EXERCICE A.
Répondez aux questions suivantes à partir du texte sur le logement étudiant :
(i) Quel loyer mensuel est payé pour une chambre de 9m2 ?
(ii) À quelle date la Confédération nationale pour le logement a-t-elle lancé son appel ?
(iii) Outre l'annulation des loyers, que réclame cet appel ?
EXERCICE B. Recopiez sans rien changer tout le passage du texte sur le logement étudiant, depuis « La Confédération nationale » jusqu'à « boursiers ou non. » inclus.

TEXTE DE LA PAGE.
• • • •
Face aux cris d’alertes des locataires, les gestionnaires de la résidence continuent de faire la sourde oreille. « Les employés de l’accueil sont évidement en télétravail, mais ils ne sont pas plus disposés à aider les étudiants aujourd’hui qu’ils ne l’étaient avant. En cela, le confinement n’a rien changé, et les résidents doivent toujours payer leur loyer », rappelle Halima. 150 euros par mois pour une chambre de 9m2 avec punaises de lit et cafards. Même en pleine de crise sanitaire, les plus démunis devront faire le choix de payer ou de partir. En-dehors des résidences Crous, les étudiants confinés dans de petits appartements insalubres doivent aussi s’acquitter de loyers excessifs, face à des propriétaires souvent peu coopératifs.
La Confédération nationale pour le logement a lancé un appel le 15 avril exigeant l’annulation des loyers des étudiants pendant le confinement, ainsi qu’une revalorisation des aides au logement pour l’ensemble des étudiants locataires, boursiers ou non.
• • • •
LIGNES FOURNIES.
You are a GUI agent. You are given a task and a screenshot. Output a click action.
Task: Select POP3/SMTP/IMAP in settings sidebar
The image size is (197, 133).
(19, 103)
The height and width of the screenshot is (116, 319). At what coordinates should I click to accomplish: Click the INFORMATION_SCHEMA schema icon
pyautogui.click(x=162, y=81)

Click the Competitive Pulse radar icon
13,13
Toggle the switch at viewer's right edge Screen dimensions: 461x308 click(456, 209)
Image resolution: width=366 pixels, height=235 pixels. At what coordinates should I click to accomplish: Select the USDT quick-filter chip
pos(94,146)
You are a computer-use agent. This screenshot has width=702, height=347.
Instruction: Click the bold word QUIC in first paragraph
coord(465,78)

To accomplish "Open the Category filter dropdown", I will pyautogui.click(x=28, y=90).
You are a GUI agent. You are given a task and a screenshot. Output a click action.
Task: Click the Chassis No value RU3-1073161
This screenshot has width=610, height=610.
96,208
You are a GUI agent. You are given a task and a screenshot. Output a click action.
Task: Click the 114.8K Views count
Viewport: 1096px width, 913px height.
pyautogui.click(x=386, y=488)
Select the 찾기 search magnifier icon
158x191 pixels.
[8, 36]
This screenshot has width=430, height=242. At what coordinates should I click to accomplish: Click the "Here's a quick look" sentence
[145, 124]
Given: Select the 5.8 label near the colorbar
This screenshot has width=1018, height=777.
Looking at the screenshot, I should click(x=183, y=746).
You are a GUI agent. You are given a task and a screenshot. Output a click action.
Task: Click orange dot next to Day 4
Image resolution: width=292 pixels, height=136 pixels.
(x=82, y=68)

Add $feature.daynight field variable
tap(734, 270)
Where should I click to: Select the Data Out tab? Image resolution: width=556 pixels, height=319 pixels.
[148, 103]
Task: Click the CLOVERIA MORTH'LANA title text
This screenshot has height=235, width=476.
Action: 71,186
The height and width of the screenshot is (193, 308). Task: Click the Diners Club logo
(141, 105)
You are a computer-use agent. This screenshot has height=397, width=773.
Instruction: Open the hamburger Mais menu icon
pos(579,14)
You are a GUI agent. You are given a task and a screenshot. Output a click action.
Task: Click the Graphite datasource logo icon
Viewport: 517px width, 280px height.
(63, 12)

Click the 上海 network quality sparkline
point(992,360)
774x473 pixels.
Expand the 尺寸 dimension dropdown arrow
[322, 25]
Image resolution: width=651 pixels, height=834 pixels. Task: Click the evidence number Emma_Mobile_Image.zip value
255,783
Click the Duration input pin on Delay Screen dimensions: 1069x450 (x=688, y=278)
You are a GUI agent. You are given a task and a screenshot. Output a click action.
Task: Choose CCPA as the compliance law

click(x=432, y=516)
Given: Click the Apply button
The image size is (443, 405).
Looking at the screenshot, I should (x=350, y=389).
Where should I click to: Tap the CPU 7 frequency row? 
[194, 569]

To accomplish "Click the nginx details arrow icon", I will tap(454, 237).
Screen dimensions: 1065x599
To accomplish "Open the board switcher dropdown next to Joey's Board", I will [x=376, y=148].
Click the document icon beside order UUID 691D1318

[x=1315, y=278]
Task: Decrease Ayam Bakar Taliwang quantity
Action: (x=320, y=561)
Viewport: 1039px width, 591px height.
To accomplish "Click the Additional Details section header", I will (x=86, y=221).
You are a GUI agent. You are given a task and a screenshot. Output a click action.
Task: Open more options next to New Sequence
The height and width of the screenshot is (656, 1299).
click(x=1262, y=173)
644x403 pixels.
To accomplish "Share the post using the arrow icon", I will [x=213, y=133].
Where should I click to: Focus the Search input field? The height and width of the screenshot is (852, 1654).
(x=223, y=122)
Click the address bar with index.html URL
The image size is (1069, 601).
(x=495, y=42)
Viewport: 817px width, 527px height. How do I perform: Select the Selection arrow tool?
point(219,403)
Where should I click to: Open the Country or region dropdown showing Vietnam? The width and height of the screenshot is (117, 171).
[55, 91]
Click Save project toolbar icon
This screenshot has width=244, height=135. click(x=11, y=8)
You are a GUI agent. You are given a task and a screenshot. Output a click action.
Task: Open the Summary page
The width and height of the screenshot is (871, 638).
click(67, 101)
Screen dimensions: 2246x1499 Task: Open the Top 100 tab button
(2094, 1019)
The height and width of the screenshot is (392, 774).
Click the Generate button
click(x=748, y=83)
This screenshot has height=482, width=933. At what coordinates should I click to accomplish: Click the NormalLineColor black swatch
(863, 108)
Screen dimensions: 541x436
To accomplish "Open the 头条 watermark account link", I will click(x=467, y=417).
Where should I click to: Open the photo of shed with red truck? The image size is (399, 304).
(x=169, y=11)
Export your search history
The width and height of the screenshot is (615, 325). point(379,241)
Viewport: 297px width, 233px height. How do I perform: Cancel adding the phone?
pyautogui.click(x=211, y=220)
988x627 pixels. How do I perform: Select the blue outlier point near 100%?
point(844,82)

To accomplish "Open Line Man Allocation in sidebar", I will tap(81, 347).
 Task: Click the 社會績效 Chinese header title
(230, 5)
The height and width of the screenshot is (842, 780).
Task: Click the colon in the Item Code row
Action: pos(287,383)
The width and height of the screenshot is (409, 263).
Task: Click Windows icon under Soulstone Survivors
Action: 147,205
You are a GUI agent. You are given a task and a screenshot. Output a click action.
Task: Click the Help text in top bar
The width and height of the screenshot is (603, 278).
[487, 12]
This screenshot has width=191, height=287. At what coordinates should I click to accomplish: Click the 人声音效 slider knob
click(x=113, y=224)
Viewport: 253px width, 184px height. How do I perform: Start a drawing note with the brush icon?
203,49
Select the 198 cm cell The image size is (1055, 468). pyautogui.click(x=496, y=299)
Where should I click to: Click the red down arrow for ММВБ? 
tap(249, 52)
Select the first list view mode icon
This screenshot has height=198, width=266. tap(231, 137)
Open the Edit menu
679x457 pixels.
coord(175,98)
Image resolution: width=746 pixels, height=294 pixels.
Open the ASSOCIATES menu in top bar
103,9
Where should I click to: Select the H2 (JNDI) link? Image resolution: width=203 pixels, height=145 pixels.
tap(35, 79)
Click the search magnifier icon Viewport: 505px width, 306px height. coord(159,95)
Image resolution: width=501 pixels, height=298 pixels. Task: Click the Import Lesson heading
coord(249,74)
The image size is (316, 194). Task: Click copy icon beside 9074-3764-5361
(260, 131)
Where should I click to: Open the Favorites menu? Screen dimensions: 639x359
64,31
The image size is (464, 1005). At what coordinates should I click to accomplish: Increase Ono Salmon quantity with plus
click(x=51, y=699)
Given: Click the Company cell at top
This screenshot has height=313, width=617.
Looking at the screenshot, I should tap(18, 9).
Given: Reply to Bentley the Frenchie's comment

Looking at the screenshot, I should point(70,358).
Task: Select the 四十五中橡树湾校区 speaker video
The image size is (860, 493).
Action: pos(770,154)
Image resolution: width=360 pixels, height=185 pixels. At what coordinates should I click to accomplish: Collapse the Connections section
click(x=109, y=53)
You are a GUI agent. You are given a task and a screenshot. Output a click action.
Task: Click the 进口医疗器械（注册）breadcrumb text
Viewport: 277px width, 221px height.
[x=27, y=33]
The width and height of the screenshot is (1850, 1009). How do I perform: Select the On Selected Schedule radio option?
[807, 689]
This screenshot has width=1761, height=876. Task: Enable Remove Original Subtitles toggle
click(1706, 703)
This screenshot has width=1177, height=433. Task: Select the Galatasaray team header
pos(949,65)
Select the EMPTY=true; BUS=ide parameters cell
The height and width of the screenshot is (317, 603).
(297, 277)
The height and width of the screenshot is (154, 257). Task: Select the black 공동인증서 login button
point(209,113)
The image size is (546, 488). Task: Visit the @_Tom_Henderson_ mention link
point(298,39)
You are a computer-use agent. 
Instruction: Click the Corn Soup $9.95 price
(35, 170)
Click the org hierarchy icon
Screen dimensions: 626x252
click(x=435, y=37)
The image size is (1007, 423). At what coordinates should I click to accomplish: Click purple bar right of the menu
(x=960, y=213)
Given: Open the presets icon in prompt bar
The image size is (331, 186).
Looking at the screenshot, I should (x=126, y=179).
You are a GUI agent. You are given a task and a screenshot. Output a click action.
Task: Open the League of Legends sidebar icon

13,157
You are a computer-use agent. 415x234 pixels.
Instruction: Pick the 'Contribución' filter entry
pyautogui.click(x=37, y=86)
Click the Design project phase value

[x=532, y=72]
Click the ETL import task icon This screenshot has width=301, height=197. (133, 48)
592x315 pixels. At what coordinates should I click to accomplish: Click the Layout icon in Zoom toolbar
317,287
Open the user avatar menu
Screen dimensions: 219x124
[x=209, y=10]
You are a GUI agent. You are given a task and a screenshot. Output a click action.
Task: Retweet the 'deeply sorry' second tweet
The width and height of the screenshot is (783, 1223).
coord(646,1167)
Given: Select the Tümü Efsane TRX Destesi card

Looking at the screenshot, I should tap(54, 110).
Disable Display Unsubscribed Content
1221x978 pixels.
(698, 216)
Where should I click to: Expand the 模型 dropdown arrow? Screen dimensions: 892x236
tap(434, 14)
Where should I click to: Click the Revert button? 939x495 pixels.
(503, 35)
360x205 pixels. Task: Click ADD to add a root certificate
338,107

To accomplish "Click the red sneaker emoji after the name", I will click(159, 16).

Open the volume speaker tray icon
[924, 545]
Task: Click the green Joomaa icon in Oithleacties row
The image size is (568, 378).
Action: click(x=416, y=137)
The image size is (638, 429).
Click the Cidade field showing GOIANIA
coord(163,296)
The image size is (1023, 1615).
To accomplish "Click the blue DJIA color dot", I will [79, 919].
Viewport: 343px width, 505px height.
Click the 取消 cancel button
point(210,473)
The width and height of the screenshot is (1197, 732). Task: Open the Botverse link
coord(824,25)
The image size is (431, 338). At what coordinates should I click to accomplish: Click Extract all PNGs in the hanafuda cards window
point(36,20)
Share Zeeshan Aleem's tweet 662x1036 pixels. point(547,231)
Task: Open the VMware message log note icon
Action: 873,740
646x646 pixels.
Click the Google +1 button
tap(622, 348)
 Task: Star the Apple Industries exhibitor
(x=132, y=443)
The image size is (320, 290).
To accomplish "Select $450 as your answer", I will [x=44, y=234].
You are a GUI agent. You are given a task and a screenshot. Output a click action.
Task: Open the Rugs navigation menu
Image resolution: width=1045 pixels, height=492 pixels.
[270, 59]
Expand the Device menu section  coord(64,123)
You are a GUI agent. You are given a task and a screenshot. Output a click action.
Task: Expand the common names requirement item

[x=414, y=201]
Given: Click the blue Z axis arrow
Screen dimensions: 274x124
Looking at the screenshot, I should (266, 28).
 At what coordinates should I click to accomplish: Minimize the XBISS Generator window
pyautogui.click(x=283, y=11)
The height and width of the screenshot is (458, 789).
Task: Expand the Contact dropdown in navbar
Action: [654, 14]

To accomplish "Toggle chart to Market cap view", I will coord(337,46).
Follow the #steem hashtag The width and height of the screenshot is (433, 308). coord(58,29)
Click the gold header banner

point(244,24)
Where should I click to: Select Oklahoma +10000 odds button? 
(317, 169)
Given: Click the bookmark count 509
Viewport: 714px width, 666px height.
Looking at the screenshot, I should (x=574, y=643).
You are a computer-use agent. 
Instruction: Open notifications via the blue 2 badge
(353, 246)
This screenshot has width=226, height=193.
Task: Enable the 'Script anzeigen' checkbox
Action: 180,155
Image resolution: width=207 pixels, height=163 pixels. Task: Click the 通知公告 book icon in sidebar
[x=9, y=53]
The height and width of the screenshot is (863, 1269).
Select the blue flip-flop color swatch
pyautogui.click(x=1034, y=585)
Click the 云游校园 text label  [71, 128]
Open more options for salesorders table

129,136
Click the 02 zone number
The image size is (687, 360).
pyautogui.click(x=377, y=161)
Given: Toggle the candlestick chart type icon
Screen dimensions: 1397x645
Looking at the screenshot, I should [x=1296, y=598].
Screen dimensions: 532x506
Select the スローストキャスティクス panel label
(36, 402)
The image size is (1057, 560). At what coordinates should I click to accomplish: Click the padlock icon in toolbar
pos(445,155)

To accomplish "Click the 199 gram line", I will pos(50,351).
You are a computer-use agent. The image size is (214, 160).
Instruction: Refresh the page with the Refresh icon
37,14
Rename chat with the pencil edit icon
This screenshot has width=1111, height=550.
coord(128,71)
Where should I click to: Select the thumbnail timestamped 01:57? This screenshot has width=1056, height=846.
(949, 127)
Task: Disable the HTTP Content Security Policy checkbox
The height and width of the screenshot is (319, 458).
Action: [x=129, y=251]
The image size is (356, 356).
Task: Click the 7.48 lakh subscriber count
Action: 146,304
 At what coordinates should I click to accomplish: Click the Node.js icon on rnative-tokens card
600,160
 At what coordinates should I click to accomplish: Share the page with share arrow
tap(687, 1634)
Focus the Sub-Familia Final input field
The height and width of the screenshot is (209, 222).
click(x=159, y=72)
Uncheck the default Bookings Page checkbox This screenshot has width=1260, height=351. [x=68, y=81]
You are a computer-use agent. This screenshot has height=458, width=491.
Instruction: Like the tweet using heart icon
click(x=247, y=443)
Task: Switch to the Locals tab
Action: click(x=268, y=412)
• • • •
CORRIGÉ A.
(i) 150 euros par mois.
(ii) Le 15 avril.
(iii) Une revalorisation des aides au logement pour l'ensemble des étudiants locataires, boursiers ou non.

CORRIGÉ B.
La Confédération nationale pour le logement a lancé un appel le 15 avril exigeant l’annulation des loyers des étudiants pendant le confinement, ainsi qu’une revalorisation des aides au logement pour l’ensemble des étudiants locataires, boursiers ou non.